- [INSTRUCTIONS TO FOLLOW]
An exact transcription of all the data is the expected reply.

------ DATA FOR ANALYSIS

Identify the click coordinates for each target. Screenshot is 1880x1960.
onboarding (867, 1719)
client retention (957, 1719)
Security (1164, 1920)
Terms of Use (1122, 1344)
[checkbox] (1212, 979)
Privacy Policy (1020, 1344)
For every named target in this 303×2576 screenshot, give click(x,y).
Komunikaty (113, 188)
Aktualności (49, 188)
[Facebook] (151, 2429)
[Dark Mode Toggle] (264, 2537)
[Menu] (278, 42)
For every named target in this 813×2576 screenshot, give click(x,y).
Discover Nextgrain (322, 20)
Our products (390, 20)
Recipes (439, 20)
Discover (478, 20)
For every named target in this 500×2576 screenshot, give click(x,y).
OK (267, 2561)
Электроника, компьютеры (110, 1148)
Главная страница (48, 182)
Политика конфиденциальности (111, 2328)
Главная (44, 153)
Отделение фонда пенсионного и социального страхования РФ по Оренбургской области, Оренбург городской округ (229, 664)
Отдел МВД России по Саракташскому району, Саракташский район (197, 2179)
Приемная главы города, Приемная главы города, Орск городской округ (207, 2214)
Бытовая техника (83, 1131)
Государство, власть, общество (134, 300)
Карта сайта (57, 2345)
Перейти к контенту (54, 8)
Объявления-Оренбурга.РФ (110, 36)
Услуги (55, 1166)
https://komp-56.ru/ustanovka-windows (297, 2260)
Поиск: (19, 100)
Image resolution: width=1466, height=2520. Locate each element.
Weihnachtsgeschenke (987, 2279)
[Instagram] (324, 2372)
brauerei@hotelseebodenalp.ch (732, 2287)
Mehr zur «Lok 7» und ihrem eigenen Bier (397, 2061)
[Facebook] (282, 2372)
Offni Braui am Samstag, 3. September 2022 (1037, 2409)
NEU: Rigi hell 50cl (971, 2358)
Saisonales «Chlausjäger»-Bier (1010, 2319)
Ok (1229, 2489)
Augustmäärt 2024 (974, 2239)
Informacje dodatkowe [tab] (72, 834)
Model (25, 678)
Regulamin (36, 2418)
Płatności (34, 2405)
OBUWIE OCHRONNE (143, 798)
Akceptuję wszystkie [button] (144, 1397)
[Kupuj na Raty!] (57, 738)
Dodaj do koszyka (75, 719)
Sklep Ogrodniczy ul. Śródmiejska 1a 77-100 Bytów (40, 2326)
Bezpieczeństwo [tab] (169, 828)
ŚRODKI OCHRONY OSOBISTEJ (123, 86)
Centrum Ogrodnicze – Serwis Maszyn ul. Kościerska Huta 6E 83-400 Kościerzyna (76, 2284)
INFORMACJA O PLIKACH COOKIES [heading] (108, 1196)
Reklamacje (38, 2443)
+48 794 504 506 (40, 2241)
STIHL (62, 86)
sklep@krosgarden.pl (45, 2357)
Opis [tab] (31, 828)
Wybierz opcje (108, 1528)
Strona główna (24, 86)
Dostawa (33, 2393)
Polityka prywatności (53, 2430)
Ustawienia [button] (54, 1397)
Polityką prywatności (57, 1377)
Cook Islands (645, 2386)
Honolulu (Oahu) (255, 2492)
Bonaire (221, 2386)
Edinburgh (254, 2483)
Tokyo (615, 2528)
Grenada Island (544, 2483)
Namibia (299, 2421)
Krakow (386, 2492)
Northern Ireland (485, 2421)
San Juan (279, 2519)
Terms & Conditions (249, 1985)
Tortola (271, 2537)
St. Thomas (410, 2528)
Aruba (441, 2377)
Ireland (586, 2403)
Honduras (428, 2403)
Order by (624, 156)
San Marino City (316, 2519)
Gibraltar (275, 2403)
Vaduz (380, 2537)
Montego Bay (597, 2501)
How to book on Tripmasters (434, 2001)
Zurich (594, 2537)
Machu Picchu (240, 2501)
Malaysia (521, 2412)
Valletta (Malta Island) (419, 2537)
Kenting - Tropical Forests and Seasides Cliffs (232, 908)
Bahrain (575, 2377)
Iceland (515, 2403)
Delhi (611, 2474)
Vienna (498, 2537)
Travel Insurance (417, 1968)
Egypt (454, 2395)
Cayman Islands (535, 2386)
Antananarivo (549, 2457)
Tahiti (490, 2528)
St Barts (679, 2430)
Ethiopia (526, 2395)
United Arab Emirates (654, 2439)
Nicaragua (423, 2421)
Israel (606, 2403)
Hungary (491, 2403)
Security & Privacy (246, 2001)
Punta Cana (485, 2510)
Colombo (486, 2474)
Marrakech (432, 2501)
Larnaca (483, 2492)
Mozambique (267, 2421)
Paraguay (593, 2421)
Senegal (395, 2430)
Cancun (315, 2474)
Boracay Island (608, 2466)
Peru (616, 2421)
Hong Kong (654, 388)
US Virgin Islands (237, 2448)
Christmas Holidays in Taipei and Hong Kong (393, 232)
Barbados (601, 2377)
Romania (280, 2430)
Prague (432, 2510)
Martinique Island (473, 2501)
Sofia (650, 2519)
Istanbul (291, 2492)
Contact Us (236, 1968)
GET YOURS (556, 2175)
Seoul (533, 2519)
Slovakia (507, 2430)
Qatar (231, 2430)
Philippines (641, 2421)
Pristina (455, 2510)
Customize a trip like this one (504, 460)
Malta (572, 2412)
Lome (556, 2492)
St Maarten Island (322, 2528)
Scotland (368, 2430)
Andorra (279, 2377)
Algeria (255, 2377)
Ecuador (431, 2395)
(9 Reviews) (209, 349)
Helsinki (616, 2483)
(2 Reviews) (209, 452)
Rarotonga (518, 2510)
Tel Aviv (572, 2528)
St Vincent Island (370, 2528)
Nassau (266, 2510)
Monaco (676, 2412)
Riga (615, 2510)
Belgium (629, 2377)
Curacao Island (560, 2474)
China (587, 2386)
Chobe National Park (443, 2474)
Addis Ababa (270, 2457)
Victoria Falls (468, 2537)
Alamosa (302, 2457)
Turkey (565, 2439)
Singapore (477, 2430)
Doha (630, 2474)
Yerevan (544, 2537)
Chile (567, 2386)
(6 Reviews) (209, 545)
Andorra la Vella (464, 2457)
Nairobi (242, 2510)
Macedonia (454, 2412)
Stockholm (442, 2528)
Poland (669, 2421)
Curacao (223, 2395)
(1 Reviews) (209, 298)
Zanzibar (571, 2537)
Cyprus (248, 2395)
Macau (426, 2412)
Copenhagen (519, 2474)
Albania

------------

- [ANSWER FOR THIS EXERCISE]
Identify the click coordinates for each target. Screenshot is 1880x1960.
onboarding (867, 1719)
client retention (957, 1719)
Security (1164, 1920)
Terms of Use (1122, 1344)
[checkbox] (1212, 979)
Privacy Policy (1020, 1344)
For every named target in this 303×2576 screenshot, give click(x,y).
Komunikaty (113, 188)
Aktualności (49, 188)
[Facebook] (151, 2429)
[Dark Mode Toggle] (264, 2537)
[Menu] (278, 42)
For every named target in this 813×2576 screenshot, give click(x,y).
Discover Nextgrain (322, 20)
Our products (390, 20)
Recipes (439, 20)
Discover (478, 20)
For every named target in this 500×2576 screenshot, give click(x,y).
OK (267, 2561)
Электроника, компьютеры (110, 1148)
Главная страница (48, 182)
Политика конфиденциальности (111, 2328)
Главная (44, 153)
Отделение фонда пенсионного и социального страхования РФ по Оренбургской области, Оренбург городской округ (229, 664)
Отдел МВД России по Саракташскому району, Саракташский район (197, 2179)
Приемная главы города, Приемная главы города, Орск городской округ (207, 2214)
Бытовая техника (83, 1131)
Государство, власть, общество (134, 300)
Карта сайта (57, 2345)
Перейти к контенту (54, 8)
Объявления-Оренбурга.РФ (110, 36)
Услуги (55, 1166)
https://komp-56.ru/ustanovka-windows (297, 2260)
Поиск: (19, 100)
Image resolution: width=1466, height=2520. Locate each element.
Weihnachtsgeschenke (987, 2279)
[Instagram] (324, 2372)
brauerei@hotelseebodenalp.ch (732, 2287)
Mehr zur «Lok 7» und ihrem eigenen Bier (397, 2061)
[Facebook] (282, 2372)
Offni Braui am Samstag, 3. September 2022 (1037, 2409)
NEU: Rigi hell 50cl (971, 2358)
Saisonales «Chlausjäger»-Bier (1010, 2319)
Ok (1229, 2489)
Augustmäärt 2024 (974, 2239)
Informacje dodatkowe [tab] (72, 834)
Model (25, 678)
Regulamin (36, 2418)
Płatności (34, 2405)
OBUWIE OCHRONNE (143, 798)
Akceptuję wszystkie [button] (144, 1397)
[Kupuj na Raty!] (57, 738)
Dodaj do koszyka (75, 719)
Sklep Ogrodniczy ul. Śródmiejska 1a 77-100 Bytów (40, 2326)
Bezpieczeństwo [tab] (169, 828)
ŚRODKI OCHRONY OSOBISTEJ (123, 86)
Centrum Ogrodnicze – Serwis Maszyn ul. Kościerska Huta 6E 83-400 Kościerzyna (76, 2284)
INFORMACJA O PLIKACH COOKIES [heading] (108, 1196)
Reklamacje (38, 2443)
+48 794 504 506 (40, 2241)
STIHL (62, 86)
sklep@krosgarden.pl (45, 2357)
Opis [tab] (31, 828)
Wybierz opcje (108, 1528)
Strona główna (24, 86)
Dostawa (33, 2393)
Polityka prywatności (53, 2430)
Ustawienia [button] (54, 1397)
Polityką prywatności (57, 1377)
Cook Islands (645, 2386)
Honolulu (Oahu) (255, 2492)
Bonaire (221, 2386)
Edinburgh (254, 2483)
Tokyo (615, 2528)
Grenada Island (544, 2483)
Namibia (299, 2421)
Krakow (386, 2492)
Northern Ireland (485, 2421)
San Juan (279, 2519)
Terms & Conditions (249, 1985)
Tortola (271, 2537)
St. Thomas (410, 2528)
Aruba (441, 2377)
Ireland (586, 2403)
Honduras (428, 2403)
Order by (624, 156)
San Marino City (316, 2519)
Gibraltar (275, 2403)
Vaduz (380, 2537)
Montego Bay (597, 2501)
How to book on Tripmasters (434, 2001)
Zurich (594, 2537)
Machu Picchu (240, 2501)
Malaysia (521, 2412)
Valletta (Malta Island) (419, 2537)
Kenting - Tropical Forests and Seasides Cliffs (232, 908)
Bahrain (575, 2377)
Iceland (515, 2403)
Delhi (611, 2474)
Vienna (498, 2537)
Travel Insurance (417, 1968)
Egypt (454, 2395)
Cayman Islands (535, 2386)
Antananarivo (549, 2457)
Tahiti (490, 2528)
St Barts (679, 2430)
Ethiopia (526, 2395)
United Arab Emirates (654, 2439)
Nicaragua (423, 2421)
Israel (606, 2403)
Hungary (491, 2403)
Security & Privacy (246, 2001)
Punta Cana (485, 2510)
Colombo (486, 2474)
Marrakech (432, 2501)
Larnaca (483, 2492)
Mozambique (267, 2421)
Paraguay (593, 2421)
Senegal (395, 2430)
Cancun (315, 2474)
Boracay Island (608, 2466)
Peru (616, 2421)
Hong Kong (654, 388)
US Virgin Islands (237, 2448)
Christmas Holidays in Taipei and Hong Kong (393, 232)
Barbados (601, 2377)
Romania (280, 2430)
Prague (432, 2510)
Martinique Island (473, 2501)
Sofia (650, 2519)
Istanbul (291, 2492)
Contact Us (236, 1968)
GET YOURS (556, 2175)
Seoul (533, 2519)
Slovakia (507, 2430)
Qatar (231, 2430)
Philippines (641, 2421)
Pristina (455, 2510)
Customize a trip like this one (504, 460)
Malta (572, 2412)
Lome (556, 2492)
St Maarten Island (322, 2528)
Scotland (368, 2430)
Andorra (279, 2377)
Algeria (255, 2377)
Ecuador (431, 2395)
(9 Reviews) (209, 349)
Helsinki (616, 2483)
(2 Reviews) (209, 452)
Rarotonga (518, 2510)
Tel Aviv (572, 2528)
St Vincent Island (370, 2528)
Nassau (266, 2510)
Monaco (676, 2412)
Riga (615, 2510)
Belgium (629, 2377)
Curacao Island (560, 2474)
China (587, 2386)
Chobe National Park (443, 2474)
Addis Ababa (270, 2457)
Victoria Falls (468, 2537)
Alamosa (302, 2457)
Turkey (565, 2439)
Singapore (477, 2430)
Doha (630, 2474)
Yerevan (544, 2537)
Chile (567, 2386)
(6 Reviews) (209, 545)
Andorra la Vella (464, 2457)
Nairobi (242, 2510)
Macedonia (454, 2412)
Stockholm (442, 2528)
Poland (669, 2421)
Curacao (223, 2395)
(1 Reviews) (209, 298)
Zanzibar (571, 2537)
Cyprus (248, 2395)
Macau (426, 2412)
Copenhagen (519, 2474)
Albania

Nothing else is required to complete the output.